Los políticos parecen haber decidido renunciar
a la política, en consonancia con la renuncia del gobierno a darle
sentido de futuro al Estado. Vivimos la calma chicha, pero las tormentas
vienen y vendrán en verano, otoño e invierno, hasta que podamos
saber si la sociedad adulta, que ha votado y botado a los que antes mandaban,
quiere seguir por el curso que ella misma abrió en las jornadas
portentosas de 1994, 1997 y 2000. No lo sabemos, pero sí podemos
estar seguros que muchos de los que sufragaron saben y sienten, y ya resienten,
que su mandato no fue acatado ni por los triunfadores en la justa presidencial
ni por los que gracias también a los votos se quedaron para compartir
el poder... y se niegan a hacerlo, porque al parecer no se resignan a vivir
en la pluralidad que nunca da todo a uno solo.
Darle a la política su vieja dignidad de matraz,
en el que se dirime el conflicto y se civiliza progresivamente a la sociedad,
es la tarea crucial a la que han renunciado los políticos so pretexto
del cambio democrático.
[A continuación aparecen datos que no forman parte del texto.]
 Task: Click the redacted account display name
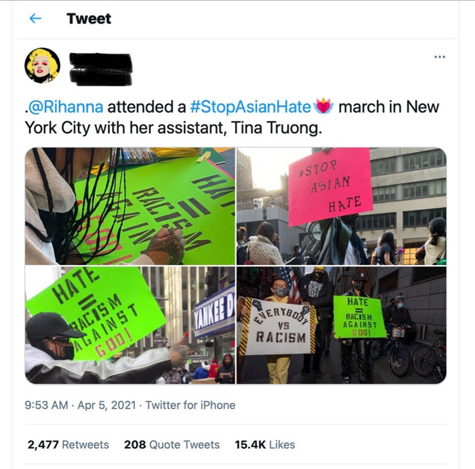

Para no tocarlo ni con el pétalo
de un acuerdo serio, los demócratas ceden sus trastos a los jueces
y todos prefieren jugar al avestruz cuando de encarar las turbulencias
se trata. Nos mal acostumbramos a hablar del gobierno como si éste
fuera cosa del presidente en turno. Nos olvidamos que la responsabilidad
de gobernar una república, más si ésta es democrática
y representativa, corresponde a los tres poderes que, además, son
siempre constituidos y renovados en y desde la pluralidad.
El cambio democrático va más allá
de echar al PRI de Los Pinos y, desde luego, de la mecánica electoral
que a su vez debería estar por encima de los abusos a que ahora
los políticos quieren someter al IFE, seguramente porque han llegado
a la conclusión de que ya no les importa tanto. De seguir así,
sólo hay una terminal para este cambio perdido y no se llama democracia.